The peninsula, used initially by the ruling British establishment for tiger-hunting expeditions, has retained this Wild West persona. Kowloon’s inhabitants carry the sort of street-savvy mentality it takes to get by in such an overcrowded environment. With over 2 million inhabitants, it's the most densely populated area of Hong Kong - it's also a place where eccentricity is stifled, yet prized.
Kowloon is a cog in a machine, a facilitator for the rat-race, but also a fertile and chaotic place for people to stand out. One personality, widely known in Kowloon, yet relatively obscure outside, is Tsang Tsou-Choi, the hobbling artist, propped up by crutches and often mistaken for a homeless man. The homeless man who would be king.

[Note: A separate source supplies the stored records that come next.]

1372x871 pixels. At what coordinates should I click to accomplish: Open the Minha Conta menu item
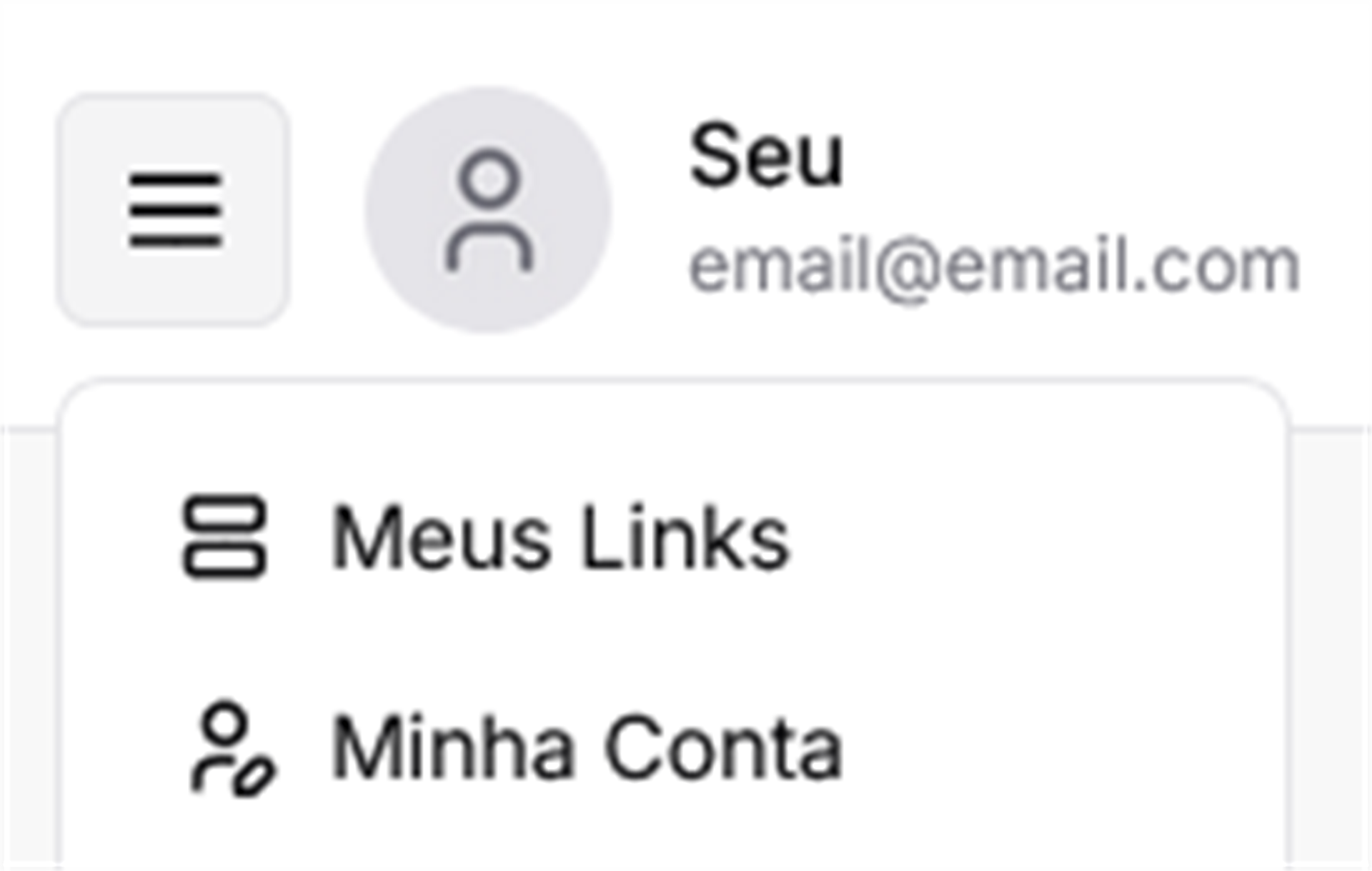[x=586, y=748]
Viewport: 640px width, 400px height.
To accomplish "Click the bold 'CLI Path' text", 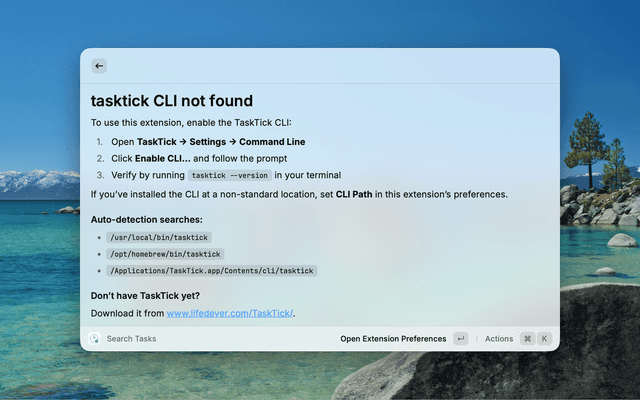I will (354, 194).
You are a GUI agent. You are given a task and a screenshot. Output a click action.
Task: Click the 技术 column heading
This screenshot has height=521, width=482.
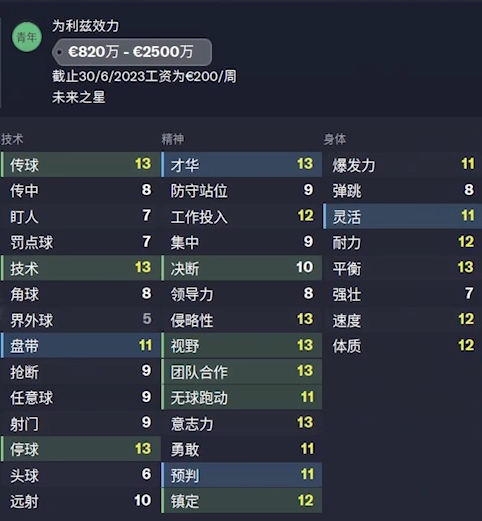click(12, 139)
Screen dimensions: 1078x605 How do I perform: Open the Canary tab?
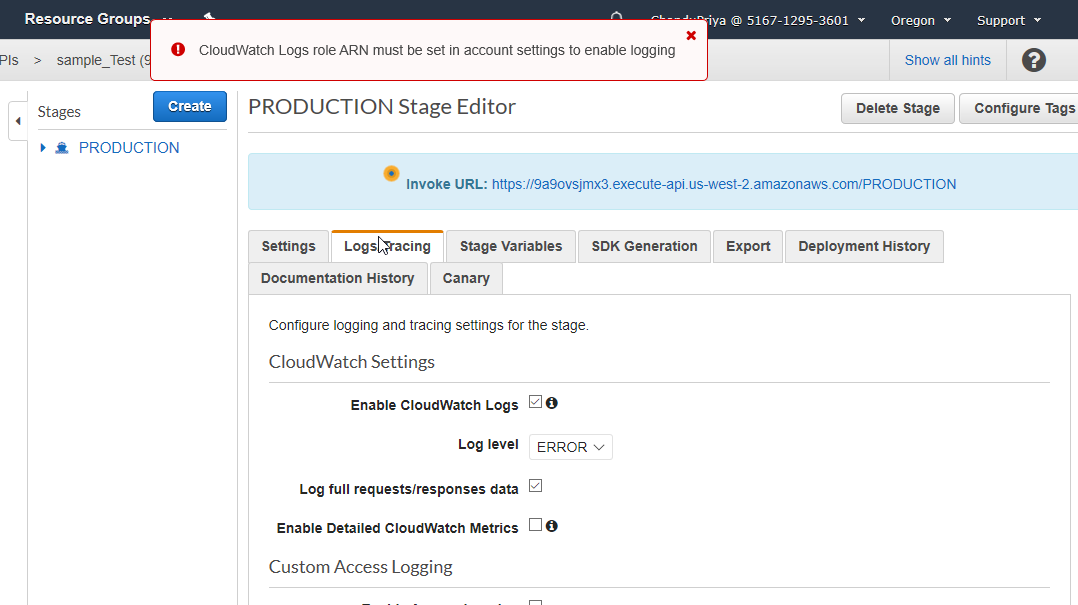coord(465,278)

Drawing on the traditional style of calligraphy, he daubs vast facades with elaborate rants about his ancient ancestral birthright to the ownership of the land there. To some, he’s just a madman painting from his ink-filled instant noodle container. Others see him as some kind of prophet with the raw visceral energy of Jean-Michel Basquiat.
Tsang, then, isn’t just the ‘king’ in the sense that so many street artists claim to be, but rather, his claim is directly related to his entitled aristocracy. His calligraphic writings are as much about his own sacred birthright as to profane articulations against the ruling power - which for 99 years from 1898 was the British and in Tsang’s lifetime, Queen Elizabeth - the subject of much of his scorn. After that 99 year lease went by, Tsang’s attention turned to the Chinese government - his land's latest owner.
Never kind to criticism, the Chinese government always seemed a step ahead of the artist, blasting his scrawlings off of the walls of the city, perpetuating an unchallenged homogenous view of their rule. Still, it was never enough to stop the King. Tsang was intent on having his story heard and responded by becoming even more prolific.
Although his claim is to something mainstream - the ownership of a chunk of Hong Kong - his place in the art world has always been distinctly cult. That doesn’t mean his art has been limited to the street though. Tsang’s offbeat appeal and genuinely interesting art, has gained him access into several renowned exhibitions and events, his name appearing alongside some of the most prominent in contemporary street art.
In a peaceful country, Tsang’s story of hardship, stemming from the rejection by his family due to his unorthodox behaviour, has fuelled his combative rhetoric, rousing a controversial reaction from the local media and bestowed upon him a punk appeal. Somewhere between outsider and protest art, the rudimentary graffiti work of the Kowloon figurehead has become preserved after his passing in 2007.
Although anti-establishment in its nature, the artist’s works seem to have been given a free pass by the government - a little bit of leeway in light of acknowleding their efforts to erase his impact would be futile anyway, particularly given the recognition he received towards the end of his life. Tsang is now a part of Chinese artist folklore, having been painting on the streets since 1956.
A relentless approach, such was his insistent claim as heir, Tsang transformed the drab grey pillars and electrical boxes of Kowloon into architectural scrolls which are still serve as a 'must see' point of interest for tourists. Although waved away as a former binman-come-raving madman, his earnest work held a poignancy for many who, regardless of the authenticity of his claim, admired his restless and compulsive urge to tell his story.
There may never have been hope he’d get the island, but in Tsang’s continuous effort to speak against the powers that be, many others derived hope from the man whose flame couldn’t be extinguished, no matter the tsunamis it faced. After all this time, it still prevails and many still wait in vain to see if his prophesy will one day come true.